**** Available records
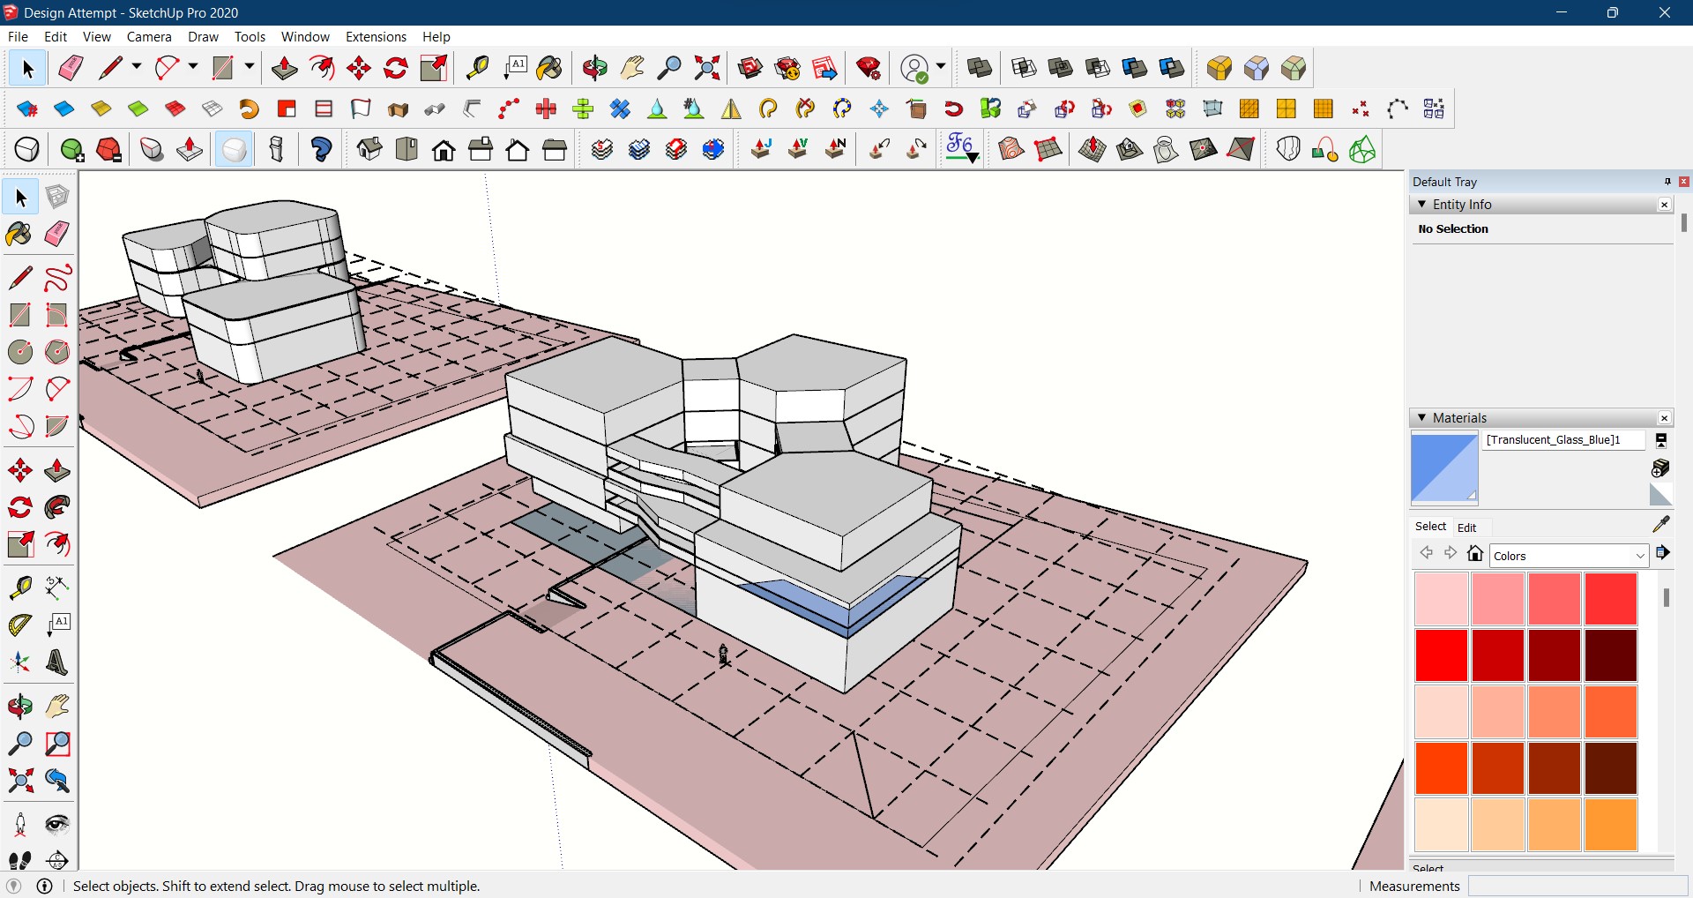This screenshot has width=1693, height=898.
Task: Select the Follow Me tool
Action: pyautogui.click(x=57, y=508)
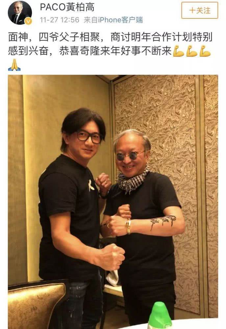
Task: Tap the 11-27 12:56 timestamp
Action: tap(60, 20)
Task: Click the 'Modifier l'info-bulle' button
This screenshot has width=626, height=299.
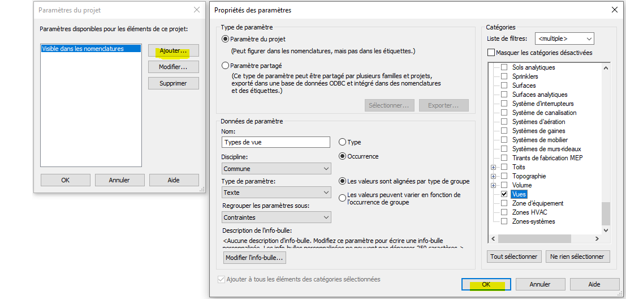Action: click(x=254, y=258)
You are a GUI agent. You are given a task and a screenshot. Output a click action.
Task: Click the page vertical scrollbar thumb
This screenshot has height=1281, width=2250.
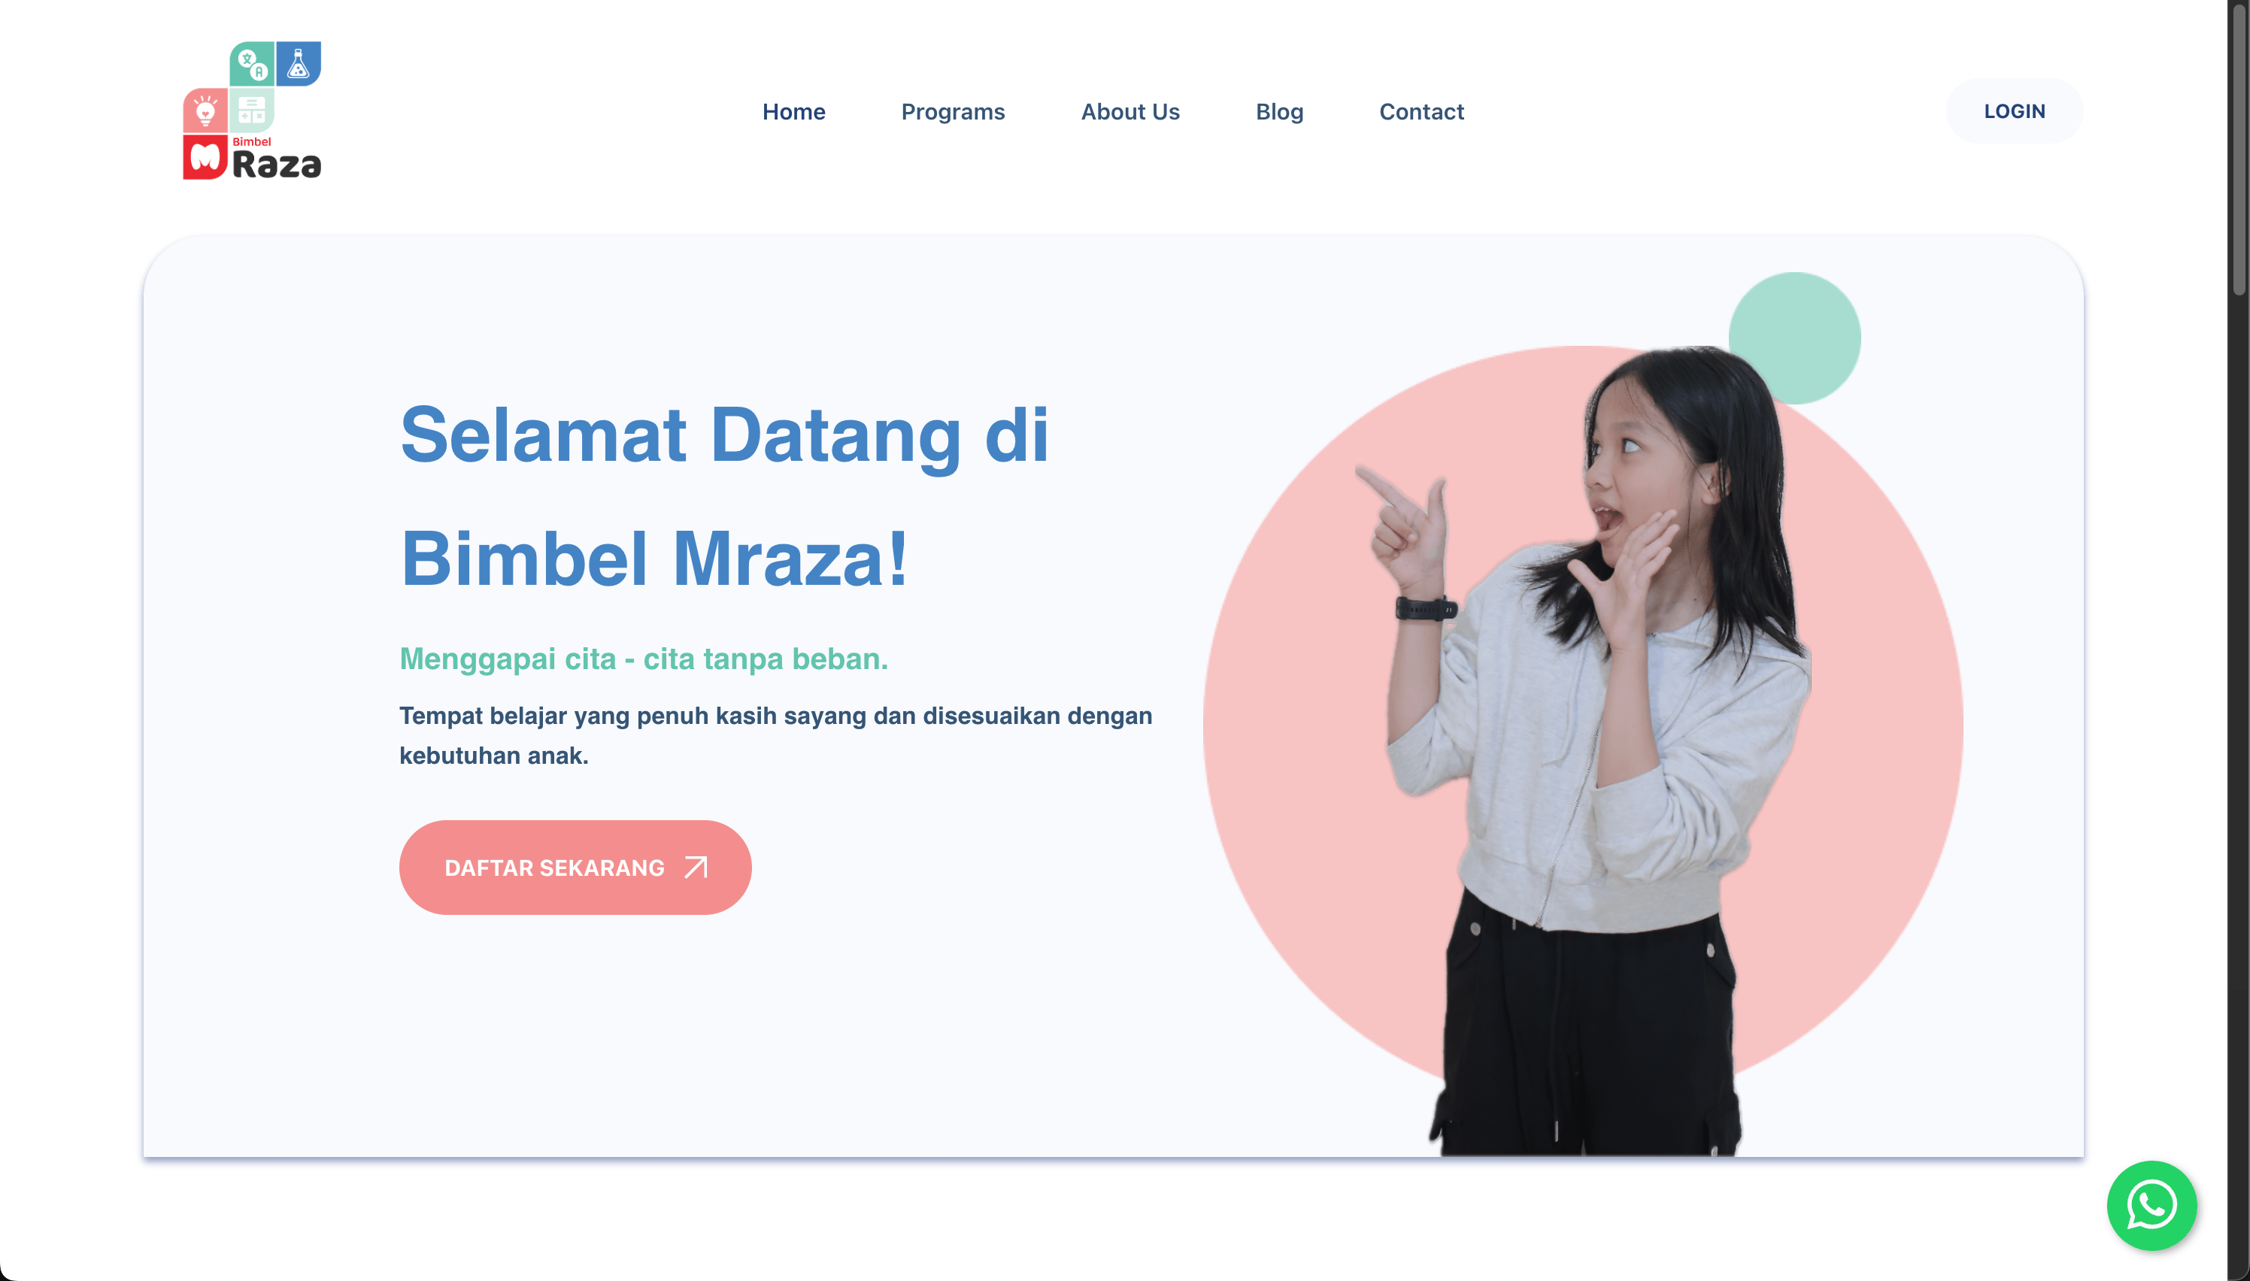[x=2239, y=150]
********
**Work to be completed**
Take the line containing "Task: Click the 'Modifier" as the first and the last line of the records as the end. Print every line in that span exactly, leaving out pictures.

**Result below**
Task: Click the 'Modifier l'info-bulle' button
This screenshot has width=626, height=299.
Action: click(x=254, y=258)
You are a GUI agent. You are given a task and a screenshot. Output a click action.
Task: Click the page vertical scrollbar thumb
This screenshot has height=1281, width=2250.
[x=2239, y=150]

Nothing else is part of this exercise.